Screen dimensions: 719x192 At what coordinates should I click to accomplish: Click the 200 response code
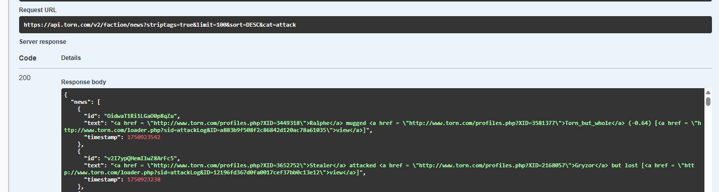tap(25, 78)
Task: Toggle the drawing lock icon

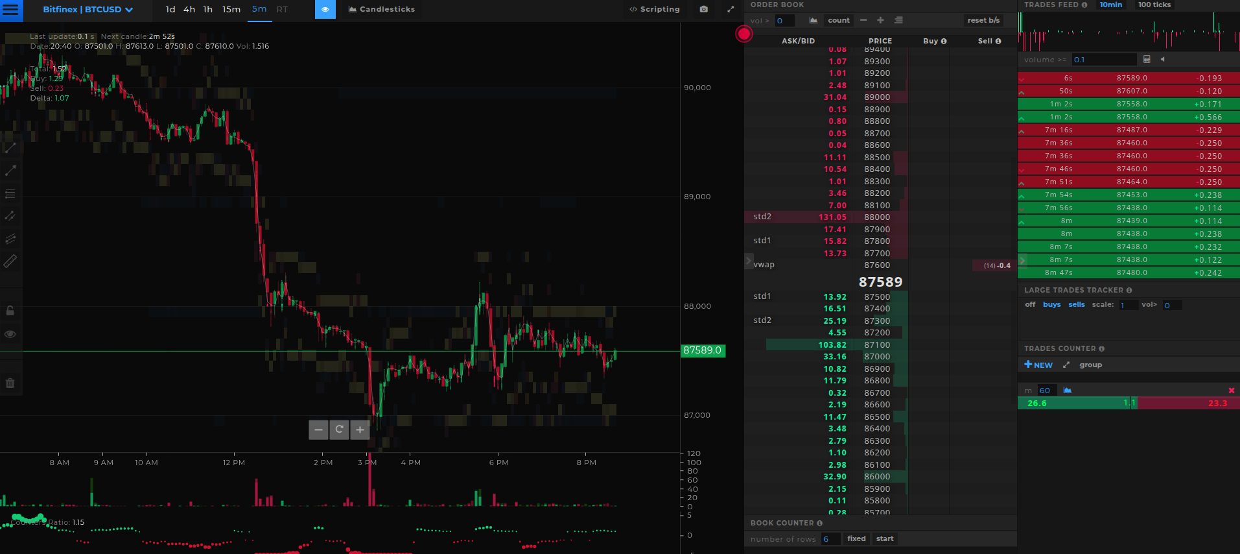Action: coord(10,311)
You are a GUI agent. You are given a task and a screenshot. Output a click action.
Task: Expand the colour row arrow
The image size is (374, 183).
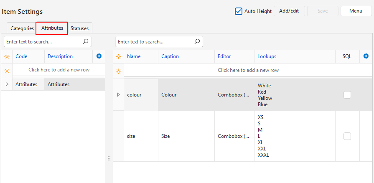pyautogui.click(x=118, y=95)
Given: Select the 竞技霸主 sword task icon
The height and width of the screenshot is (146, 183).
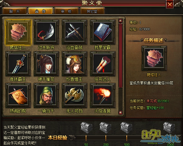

# # # # # # #

#### Exercise details
Your answer should be the number of lines in the records that contain the word "screenshot", with nothing added.

#### Your solution
2